In 2009 the artist Richard Lenzgen created a slate as the local coat of arms of Efferoth. In the four-part coat of arms above, in a landscape representation of the area around Efferoth, both the federal motorway 3 with noise protection wall and the two bridges from Hövel to Brüngsberg ( Westerwälder Tor ) and from Hövel in the direction of Kochbach, as well as the ICE high-speed line Cologne-Frankfurt with the Aegidienberg tunnel are shown . At the bottom left an oak branch with leaves in a yellow field should symbolize the forest around Efferoth and at the bottom right the golden ear of wheat framed by a silver horseshoe symbolizes the farming and horse industry there. Everything is completed in the part of the coat of arms below from the Kochbach in blue and the agricultural meadows.

Individual evidence

  1. ^ Theodor Sukopp: Documents and files of the Merten Monastery , Essen 1961, p. 14.

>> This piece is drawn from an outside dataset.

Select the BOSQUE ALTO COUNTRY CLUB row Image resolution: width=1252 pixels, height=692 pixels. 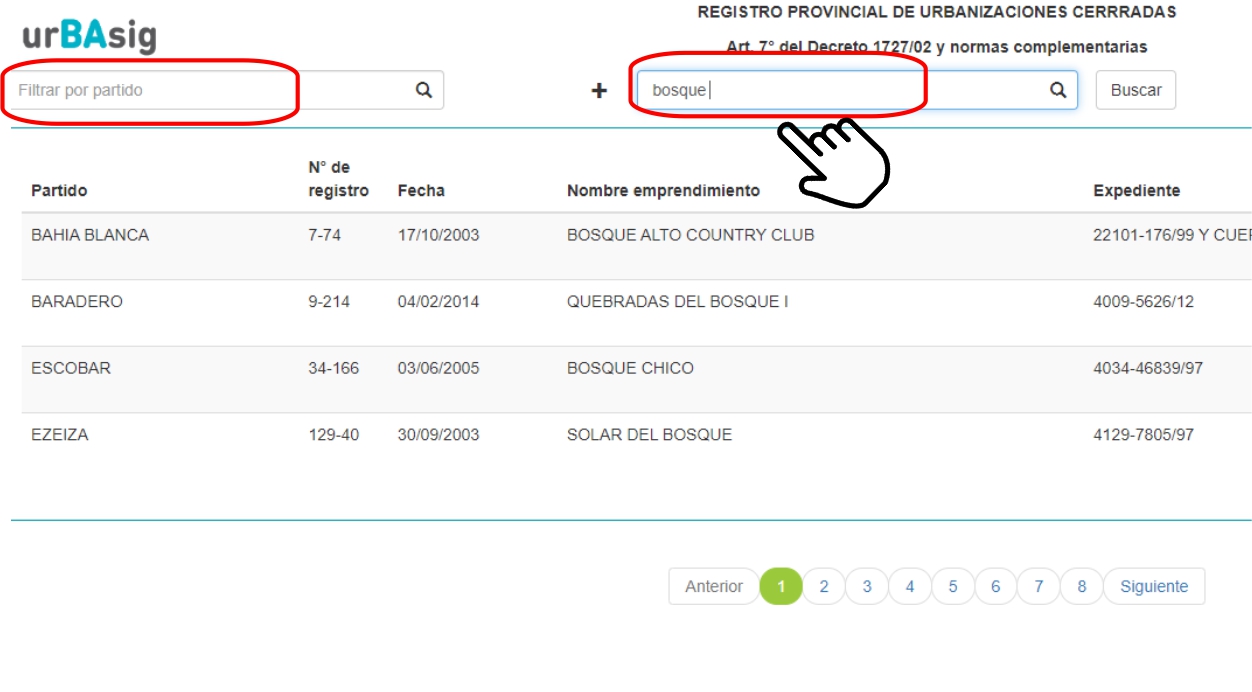click(690, 236)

  2. ^ Karl Simrock: The picturesque and romantic Rhineland: With 60 steel engravings , Volume 9, Wigand, 1840, p. 428 .
  3. ^ Walter Hoffmann: From Himmerod and Rottbitze to Roda Kerkrade. In: Mededelingen van de Vereniging voor Limburgse Dialect- en Naamkunde , No. 86, Hasselt 1996, p. 12 u. 30 (PDF file; 484 kB).
  4. ^ West German Society for Family Studies (ed.); Johannes Jansen: Aegidienberger Familienbuch 1666-1875 , Cologne 2001, ISBN 3-933364-57-4 , S. XVIII u. XIX.
  5. Royal Government of Cologne: overview of the components u. Directory of all localities in the government district of Cologne. Cöln 1845, p. 85.
  6. Community encyclopedia for the Kingdom of Prussia, Volume XII Provinz Rheinland, Verlag des Königlich Statistischen Bureaus (Ed.), 1888, pages 114 u. 115 (PDF file; 1.5 MB)
  7. Karl Gast: Aegidienberg through the ages . Aegidienberg 1964, p. 93.